(DATA PROVIDED Opens)
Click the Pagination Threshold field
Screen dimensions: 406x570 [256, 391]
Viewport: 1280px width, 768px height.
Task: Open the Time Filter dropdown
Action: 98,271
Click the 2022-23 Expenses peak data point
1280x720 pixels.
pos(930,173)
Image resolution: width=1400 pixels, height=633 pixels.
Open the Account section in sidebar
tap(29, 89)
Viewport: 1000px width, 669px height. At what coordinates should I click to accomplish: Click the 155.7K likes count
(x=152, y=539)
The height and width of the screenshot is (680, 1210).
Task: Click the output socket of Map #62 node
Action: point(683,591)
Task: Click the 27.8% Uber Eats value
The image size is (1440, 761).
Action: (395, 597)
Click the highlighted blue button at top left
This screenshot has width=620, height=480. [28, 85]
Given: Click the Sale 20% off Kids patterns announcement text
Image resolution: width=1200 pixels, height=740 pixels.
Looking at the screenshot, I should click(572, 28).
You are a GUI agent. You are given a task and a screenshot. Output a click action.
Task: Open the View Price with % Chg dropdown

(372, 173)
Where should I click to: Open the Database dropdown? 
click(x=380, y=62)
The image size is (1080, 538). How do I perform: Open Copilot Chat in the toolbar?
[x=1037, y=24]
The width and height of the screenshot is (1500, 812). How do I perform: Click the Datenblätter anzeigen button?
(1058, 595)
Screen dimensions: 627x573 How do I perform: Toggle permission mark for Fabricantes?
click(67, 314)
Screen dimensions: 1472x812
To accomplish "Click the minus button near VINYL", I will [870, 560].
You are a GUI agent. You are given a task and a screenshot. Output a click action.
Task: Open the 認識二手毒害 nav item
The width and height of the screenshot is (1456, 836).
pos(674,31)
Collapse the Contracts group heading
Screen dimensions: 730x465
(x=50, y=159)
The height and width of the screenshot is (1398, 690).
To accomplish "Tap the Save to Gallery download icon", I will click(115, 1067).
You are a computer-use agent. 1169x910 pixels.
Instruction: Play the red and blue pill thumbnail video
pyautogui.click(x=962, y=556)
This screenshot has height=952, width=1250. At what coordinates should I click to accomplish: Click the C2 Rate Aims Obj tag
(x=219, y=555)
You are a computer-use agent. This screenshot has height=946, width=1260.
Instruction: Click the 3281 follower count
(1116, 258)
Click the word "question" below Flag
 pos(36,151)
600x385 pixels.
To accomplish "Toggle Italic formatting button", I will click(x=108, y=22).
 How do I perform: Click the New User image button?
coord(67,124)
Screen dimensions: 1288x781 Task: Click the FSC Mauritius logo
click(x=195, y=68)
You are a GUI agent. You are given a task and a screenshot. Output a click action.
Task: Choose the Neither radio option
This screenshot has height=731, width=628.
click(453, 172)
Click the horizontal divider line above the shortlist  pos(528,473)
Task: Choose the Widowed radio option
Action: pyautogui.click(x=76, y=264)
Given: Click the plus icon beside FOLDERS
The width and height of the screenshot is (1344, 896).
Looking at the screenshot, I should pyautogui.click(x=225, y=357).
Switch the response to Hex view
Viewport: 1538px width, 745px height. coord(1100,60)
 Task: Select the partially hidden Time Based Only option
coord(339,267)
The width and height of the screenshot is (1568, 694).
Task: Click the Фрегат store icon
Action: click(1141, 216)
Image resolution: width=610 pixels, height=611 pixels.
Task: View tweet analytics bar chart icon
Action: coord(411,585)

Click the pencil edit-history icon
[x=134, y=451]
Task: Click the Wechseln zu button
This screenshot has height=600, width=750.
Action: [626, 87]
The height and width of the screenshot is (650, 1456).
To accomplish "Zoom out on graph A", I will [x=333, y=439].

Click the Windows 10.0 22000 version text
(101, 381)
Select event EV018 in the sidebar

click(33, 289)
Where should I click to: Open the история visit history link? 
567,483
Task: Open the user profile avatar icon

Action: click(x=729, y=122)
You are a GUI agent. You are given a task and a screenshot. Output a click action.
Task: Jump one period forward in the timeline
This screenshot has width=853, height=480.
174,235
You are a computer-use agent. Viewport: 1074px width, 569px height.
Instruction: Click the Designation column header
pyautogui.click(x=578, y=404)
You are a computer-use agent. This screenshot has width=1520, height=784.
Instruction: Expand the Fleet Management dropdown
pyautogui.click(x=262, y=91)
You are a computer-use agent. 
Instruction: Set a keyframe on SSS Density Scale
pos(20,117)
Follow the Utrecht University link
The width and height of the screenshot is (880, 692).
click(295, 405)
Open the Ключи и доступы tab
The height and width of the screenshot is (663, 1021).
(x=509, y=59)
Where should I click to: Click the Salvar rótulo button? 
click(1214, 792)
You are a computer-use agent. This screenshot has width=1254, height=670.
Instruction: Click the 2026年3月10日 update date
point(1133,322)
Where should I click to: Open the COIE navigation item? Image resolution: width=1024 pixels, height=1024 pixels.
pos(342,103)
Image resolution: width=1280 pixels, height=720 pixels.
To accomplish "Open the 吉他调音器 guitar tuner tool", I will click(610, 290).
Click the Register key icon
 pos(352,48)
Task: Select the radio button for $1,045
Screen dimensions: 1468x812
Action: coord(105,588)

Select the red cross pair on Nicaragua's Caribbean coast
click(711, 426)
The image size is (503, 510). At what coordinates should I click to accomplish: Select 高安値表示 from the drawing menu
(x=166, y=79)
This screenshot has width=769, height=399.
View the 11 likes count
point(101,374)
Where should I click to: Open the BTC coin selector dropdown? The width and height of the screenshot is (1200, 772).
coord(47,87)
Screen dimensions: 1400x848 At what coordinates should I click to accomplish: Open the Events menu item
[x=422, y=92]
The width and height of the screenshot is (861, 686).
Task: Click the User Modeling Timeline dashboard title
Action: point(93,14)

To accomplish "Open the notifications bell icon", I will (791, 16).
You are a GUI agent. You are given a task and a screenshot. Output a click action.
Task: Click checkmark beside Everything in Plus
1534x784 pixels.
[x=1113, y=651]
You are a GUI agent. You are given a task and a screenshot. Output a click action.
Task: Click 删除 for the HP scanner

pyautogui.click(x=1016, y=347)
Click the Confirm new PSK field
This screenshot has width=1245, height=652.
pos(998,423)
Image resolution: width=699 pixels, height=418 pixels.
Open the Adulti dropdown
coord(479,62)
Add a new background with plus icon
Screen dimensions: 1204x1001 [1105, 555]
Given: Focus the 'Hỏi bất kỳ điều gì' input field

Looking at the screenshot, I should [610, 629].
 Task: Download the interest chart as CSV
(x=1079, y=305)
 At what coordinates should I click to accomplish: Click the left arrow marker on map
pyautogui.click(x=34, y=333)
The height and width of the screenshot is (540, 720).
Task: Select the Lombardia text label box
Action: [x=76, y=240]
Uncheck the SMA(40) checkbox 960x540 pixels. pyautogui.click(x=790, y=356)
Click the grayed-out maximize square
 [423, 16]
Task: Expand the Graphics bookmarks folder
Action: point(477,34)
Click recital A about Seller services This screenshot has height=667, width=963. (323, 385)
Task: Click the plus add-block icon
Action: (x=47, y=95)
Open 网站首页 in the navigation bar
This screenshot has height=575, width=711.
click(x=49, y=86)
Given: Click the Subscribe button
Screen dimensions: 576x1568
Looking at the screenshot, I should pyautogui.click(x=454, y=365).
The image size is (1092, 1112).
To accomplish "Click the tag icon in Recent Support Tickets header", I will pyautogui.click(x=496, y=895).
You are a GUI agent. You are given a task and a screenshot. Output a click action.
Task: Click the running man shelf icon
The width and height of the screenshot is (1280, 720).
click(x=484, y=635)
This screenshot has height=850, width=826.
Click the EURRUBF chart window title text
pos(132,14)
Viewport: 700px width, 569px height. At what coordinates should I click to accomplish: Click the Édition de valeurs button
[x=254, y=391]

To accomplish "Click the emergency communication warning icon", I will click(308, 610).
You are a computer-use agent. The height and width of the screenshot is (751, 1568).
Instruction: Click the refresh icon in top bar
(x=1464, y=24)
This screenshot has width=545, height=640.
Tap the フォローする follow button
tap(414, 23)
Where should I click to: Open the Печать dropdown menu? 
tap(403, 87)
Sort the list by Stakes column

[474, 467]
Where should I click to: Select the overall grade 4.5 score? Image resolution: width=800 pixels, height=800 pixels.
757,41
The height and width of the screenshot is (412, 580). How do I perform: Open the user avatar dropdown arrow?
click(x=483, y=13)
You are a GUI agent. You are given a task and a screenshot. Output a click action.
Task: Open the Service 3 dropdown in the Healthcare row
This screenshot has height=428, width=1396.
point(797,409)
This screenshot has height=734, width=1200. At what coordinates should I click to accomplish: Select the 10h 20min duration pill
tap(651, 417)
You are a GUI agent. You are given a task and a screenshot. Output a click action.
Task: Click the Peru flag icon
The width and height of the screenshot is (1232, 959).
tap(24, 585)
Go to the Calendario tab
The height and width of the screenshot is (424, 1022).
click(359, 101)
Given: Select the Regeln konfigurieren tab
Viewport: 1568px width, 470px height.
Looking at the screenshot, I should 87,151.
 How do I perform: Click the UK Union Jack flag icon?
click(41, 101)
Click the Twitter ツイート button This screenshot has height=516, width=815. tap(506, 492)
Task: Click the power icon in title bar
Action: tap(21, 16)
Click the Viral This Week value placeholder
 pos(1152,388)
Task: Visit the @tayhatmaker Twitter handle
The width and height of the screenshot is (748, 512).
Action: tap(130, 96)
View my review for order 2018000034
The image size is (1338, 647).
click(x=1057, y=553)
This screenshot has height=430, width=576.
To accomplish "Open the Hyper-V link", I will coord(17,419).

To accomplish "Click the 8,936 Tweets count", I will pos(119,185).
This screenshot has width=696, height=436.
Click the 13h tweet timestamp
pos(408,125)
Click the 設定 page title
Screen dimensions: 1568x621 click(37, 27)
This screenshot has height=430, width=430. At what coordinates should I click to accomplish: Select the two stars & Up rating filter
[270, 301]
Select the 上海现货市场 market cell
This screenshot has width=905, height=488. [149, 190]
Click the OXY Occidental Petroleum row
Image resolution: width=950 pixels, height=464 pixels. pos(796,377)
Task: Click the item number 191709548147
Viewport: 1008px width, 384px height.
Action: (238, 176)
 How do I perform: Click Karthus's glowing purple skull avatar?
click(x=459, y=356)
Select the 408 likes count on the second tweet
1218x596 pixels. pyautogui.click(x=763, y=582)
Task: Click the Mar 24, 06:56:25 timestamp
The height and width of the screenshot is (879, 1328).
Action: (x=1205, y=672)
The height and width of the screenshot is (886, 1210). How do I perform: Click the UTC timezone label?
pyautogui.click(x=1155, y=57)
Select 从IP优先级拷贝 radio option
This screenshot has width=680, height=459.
(DATA PROVIDED Closes)
PROBLEM DETAILS: Tally the lines above in which the string "will" occurs, and give the total with nothing added.

RESULT: 10